D-I RAPSEY: Dead, would you say?
DSS FARADAY: I would say.
D-I RAPSEY: You aware the talk was Lefroy was tipped off?
DSS FARADAY: That is what generally happens in Sydney. People get tipped off.
D-I RAPSEY: By you?
DSS FARADAY: I’ll say yes? I’m supposed to say yes, am I? Trick question, is it?
D-I RAPSEY: So first Lefroy gets lucky with you around and then he gets unlucky.
DSS FARADAY: I’m sorry, is that a question?

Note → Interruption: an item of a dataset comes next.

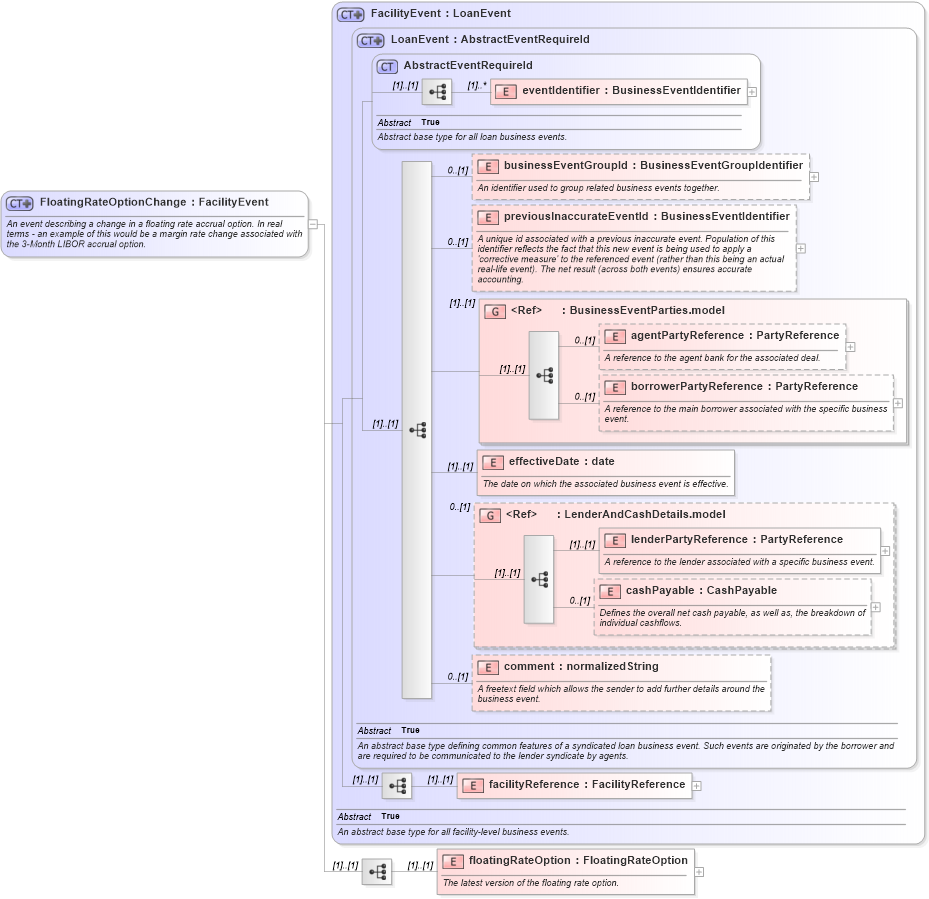The height and width of the screenshot is (899, 929).
Task: Select the facilityReference element icon
Action: [x=470, y=785]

D-I RAPSEY: It’s the central question on my mind, Detective Faraday. It’s the central question on many people’s minds. And we’ll answer it before we’re finished. Interview terminated at three twenty-five pm.
That wasn’t the last interview, not by a long way. But as I had sat there, looking at the men who weren’t looking at me, I had known without doubt that I wasn’t one of them anymore. It was the end of that life. Thirteen years. Thirteen years of belief and self-respect. Pride, even. Come to an end in a grubby little formica-lined office reeking of disbelief.